I've got en E-420 with a zuiko manual lens on it. 

My interpretation is that as previously advised, normally your camera reads the focal length / aperture from your lens digitally, and the lens is stopped wide open so you can get as much light into the viewfinder as possible. 

Then when you take the photo, the lens stops down to the aperture set and takes the photo.

What some people do with their manual lenses is focus with the aperture wide open, and then set the aperture they desire when they want to take the shot. This usually ensures the best possibility of accurate focus due to the amount of light making it easier to see.

However, with a manual lens on a digital camera. For the camera to meter properly, you need to have it stopped down to the aperture you want prior to metering the exposure.

So, similar to the above, some people focus with the aperture wide open, then stop it down to the aperture they want, then meter and take the shot.

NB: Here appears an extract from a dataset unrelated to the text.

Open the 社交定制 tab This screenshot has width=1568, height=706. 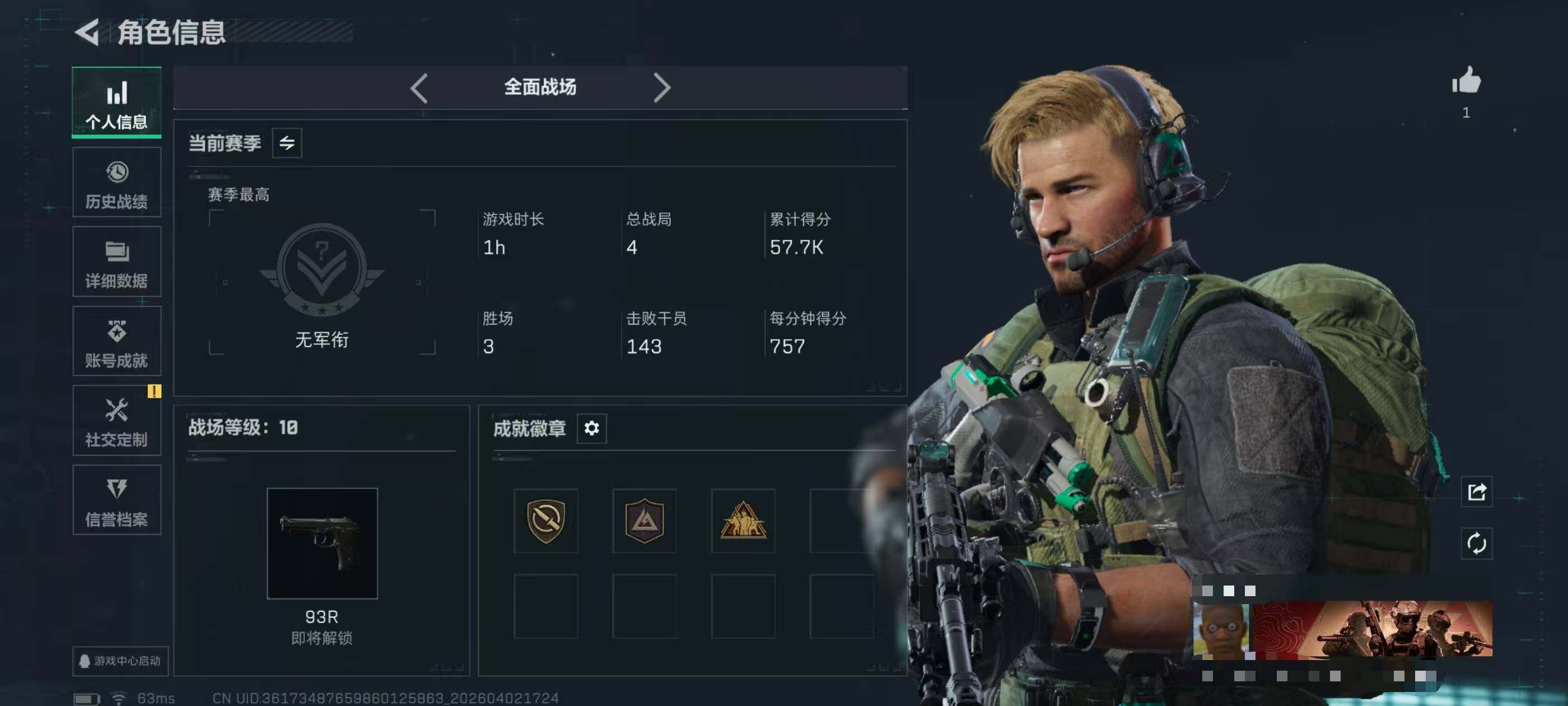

Alternatively, you can just adjust the aperture on the lens in the first place and attempt to focus with the light available to you.

You don't need to keep it on spot metering, you can use any of the metering modes. Stop down metering just refers to manually stopping down the aperture of the lens prior to taking a photo so that the metering is accurate.

Elemental may have meant what I just said, however I thought I would go into just a little more detail.


----------



## TBAM (Dec 10, 2008)

Just quickly.

You may want to invest in a katzeye split prism screen. Focusing my 1.8 on the Olympus manually is an absolute biatch without live-view zoomed in.

I'm talking, REALLY annoying. As in, sometimes 5-7 shots to nail the focus after chimping on every one. 

I find it easier to focus with it on live-view, but that in-itself we shouldn't have to do. I'll be investing in a split prism focus screen as soon as I can.


----------



## lockwood81 (Dec 10, 2008)

TBAM said:


> Alternatively, you can just adjust the aperture on the lens in the first place and attempt to focus with the light available to you.


 
Thanks man this will work. Got it right in my head now. Thanks for clearing that up for me.

I have an OM-1 also, which I use the lens's on mostly but I just wanted to be able to use them on the e-510 also.

Thanks. :thumbup:


----------